Les autorités nigériennes regardent vers la Libye voisine. "Les kamikazes viennent effectivement de Libye", qui devient "un sanctuaire des terroristes", a assuré un haut responsable civil de la région d'Agadez.
Un habitant de la ville, Barka Sofa, a évoqué "une forte explosion devant le camp, suivie de rafales et d'échanges de tirs à l'arme lourde".
"L'explosion a eu lieu à l'intérieur même du camp" et a fait "beaucoup de dégâts", a rapporté un journaliste local, décrivant "des bâtiments détruits, des corps déchiquetés de kamikazes sur le sol".
Areva encore visé
Environ une demi-heure après le premier attentat, un autre véhicule a explosé sur un site du groupe nucléaire français Areva à Arlit (240 km au nord d'Agadez), a indiqué un employé de la Somaïr, une filiale d'Areva exploitant l'uranium dans la zone.

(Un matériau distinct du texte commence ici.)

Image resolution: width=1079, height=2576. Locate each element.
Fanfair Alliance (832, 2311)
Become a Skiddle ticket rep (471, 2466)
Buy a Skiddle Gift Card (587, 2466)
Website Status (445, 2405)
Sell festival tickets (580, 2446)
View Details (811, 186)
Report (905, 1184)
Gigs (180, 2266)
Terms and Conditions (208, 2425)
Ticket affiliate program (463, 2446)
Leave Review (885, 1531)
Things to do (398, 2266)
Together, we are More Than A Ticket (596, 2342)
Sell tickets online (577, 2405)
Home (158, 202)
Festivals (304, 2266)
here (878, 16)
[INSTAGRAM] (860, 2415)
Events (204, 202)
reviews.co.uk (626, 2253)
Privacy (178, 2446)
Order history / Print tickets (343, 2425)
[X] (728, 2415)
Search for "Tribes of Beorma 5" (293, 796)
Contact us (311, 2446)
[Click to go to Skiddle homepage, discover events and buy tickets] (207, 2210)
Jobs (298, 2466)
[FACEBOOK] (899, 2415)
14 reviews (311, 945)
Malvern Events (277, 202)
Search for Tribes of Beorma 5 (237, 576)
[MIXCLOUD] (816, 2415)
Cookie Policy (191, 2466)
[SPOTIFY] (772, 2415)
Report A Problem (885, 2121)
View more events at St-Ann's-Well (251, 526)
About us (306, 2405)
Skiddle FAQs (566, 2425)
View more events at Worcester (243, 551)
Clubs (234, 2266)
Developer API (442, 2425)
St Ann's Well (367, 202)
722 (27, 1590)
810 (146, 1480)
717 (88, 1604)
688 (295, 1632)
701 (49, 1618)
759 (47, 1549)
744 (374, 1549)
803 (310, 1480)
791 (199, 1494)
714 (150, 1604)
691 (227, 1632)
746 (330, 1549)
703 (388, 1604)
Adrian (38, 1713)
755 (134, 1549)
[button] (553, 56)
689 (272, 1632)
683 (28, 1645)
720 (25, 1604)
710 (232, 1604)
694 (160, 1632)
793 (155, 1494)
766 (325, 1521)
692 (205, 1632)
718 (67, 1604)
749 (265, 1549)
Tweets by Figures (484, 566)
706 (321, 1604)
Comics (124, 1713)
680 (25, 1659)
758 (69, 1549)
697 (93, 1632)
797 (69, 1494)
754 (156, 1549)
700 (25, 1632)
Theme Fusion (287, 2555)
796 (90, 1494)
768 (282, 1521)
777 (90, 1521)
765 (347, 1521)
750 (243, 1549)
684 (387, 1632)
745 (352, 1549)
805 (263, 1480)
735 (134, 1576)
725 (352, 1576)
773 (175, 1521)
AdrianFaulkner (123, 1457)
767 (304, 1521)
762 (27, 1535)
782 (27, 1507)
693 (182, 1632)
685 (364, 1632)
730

"Un homme en treillis militaire conduisant un véhicule 4x4 bourré d'explosifs s'est confondu avec les travailleurs de la Somaïr et a pu faire exploser sa charge devant la centrale électrique de l'usine de traitement d'uranium située à 7 km d'Arlit", a-t-il affirmé.
Deux kamikazes sont morts, selon les autorités. Un salarié nigérien a été tué et quatorze autres blessés et hospitalisés, a fait savoir Areva.
Après les "dégâts" causés par l'attaque, "la production a été mise à l'arrêt", selon le groupe, présent depuis des décennies au Niger.
Areva a qualifié d'"odieuse" cette "attaque terroriste" et annoncé un renforcement de la sécurité sur ses différents sites, assuré par les forces nigériennes.
Après ce double attentat, le gouvernement a décrété un deuil national de trois jours à compter de ce jeudi.
Le Niger a subi ces dernières années plusieurs attaques et enlèvements perpétrés par des groupes islamistes, notamment dans le nord du pays.
Sept employés d'Areva et d'un sous-traitant avaient été enlevés le 16 septembre 2010 à Arlit par Al-Qaïda au Maghreb islamique (Aqmi). Quatre Français restent aux mains de leurs ravisseurs.
Depuis le lancement de l'opération franco-africaine dans le nord du Mali, l'armée nigérienne avait renforcé la surveillance de sa frontière longue et poreuse avec ce voisin pour limiter l'infiltration d'éléments islamistes. Niamey s'inquiète aussi de l'instabilité dans le Sud libyen et au Nigeria, son voisin du Sud en proie aux islamistes de Boko Haram.